> [Aim of the task]
Scan the lines below for "will" and copy the matches.

> [Recorded data]
##############################

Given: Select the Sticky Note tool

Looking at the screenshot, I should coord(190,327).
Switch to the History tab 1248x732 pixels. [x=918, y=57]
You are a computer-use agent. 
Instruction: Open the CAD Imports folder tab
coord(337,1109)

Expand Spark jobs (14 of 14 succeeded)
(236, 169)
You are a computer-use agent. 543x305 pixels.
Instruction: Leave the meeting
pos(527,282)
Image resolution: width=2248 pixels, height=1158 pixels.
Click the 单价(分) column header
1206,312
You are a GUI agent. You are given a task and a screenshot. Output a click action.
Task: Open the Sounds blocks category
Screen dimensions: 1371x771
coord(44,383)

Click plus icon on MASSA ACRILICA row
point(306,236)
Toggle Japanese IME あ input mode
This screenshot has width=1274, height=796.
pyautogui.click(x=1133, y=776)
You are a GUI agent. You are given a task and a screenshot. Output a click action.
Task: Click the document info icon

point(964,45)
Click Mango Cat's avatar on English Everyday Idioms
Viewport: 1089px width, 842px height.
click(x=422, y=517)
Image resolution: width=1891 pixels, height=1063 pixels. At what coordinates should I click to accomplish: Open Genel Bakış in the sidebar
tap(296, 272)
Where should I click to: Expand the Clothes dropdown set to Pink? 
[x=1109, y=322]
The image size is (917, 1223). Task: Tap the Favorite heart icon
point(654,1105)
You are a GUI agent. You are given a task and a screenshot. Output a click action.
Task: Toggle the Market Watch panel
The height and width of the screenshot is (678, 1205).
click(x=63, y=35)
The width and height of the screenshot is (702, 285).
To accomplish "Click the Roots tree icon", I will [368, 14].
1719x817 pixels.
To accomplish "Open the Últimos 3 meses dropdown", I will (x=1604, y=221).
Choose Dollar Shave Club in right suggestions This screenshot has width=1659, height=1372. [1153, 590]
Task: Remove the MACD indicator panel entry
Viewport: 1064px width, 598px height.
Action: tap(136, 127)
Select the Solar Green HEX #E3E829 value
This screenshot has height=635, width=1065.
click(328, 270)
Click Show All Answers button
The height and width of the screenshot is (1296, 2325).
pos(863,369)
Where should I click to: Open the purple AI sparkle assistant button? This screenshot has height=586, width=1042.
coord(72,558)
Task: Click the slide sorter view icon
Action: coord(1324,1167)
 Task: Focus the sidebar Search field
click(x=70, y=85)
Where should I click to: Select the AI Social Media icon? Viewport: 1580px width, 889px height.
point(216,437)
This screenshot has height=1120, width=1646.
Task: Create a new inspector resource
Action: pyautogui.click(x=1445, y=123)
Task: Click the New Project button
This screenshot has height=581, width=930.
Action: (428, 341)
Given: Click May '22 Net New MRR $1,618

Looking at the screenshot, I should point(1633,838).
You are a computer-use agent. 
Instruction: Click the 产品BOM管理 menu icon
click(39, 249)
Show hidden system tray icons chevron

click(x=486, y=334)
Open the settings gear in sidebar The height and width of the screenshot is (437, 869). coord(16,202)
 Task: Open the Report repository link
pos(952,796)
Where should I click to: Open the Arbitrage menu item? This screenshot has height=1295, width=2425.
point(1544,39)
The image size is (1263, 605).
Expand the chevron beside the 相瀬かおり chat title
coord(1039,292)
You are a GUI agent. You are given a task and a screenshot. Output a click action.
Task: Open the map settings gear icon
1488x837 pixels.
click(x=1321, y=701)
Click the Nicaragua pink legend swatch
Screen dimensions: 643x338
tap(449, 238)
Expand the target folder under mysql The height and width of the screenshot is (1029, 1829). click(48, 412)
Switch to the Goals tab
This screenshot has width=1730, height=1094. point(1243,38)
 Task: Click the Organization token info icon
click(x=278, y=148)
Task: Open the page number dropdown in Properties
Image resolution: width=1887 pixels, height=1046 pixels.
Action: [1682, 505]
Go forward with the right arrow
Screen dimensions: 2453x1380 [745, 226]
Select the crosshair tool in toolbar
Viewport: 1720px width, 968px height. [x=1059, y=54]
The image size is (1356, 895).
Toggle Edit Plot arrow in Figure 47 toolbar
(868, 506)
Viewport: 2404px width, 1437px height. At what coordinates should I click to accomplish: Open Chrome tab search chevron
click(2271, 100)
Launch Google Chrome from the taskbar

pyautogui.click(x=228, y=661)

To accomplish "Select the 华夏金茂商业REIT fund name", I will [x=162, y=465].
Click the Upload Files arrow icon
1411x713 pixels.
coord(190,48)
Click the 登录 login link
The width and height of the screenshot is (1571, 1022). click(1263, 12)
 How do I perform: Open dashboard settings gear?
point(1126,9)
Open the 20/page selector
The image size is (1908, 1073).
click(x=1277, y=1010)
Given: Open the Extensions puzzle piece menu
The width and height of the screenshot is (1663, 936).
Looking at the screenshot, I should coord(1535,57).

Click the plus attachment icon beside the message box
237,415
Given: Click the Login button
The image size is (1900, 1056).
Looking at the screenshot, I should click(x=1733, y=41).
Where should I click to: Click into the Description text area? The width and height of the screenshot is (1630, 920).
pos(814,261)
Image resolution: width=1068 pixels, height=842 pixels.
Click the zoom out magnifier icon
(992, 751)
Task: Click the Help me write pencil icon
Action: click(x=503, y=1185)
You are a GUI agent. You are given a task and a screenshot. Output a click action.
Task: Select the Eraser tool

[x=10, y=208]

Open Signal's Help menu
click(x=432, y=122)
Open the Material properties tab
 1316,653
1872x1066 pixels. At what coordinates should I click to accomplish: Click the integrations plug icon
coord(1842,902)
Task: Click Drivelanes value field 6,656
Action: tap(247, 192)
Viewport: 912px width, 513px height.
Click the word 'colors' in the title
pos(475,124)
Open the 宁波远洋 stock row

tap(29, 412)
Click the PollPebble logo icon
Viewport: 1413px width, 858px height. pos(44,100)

##############################

> [Written solution]
To accomplish "Click the Roots tree icon", I will [368, 14].
To accomplish "Open the Últimos 3 meses dropdown", I will (x=1604, y=221).
To accomplish "Select the 华夏金茂商业REIT fund name", I will [x=162, y=465].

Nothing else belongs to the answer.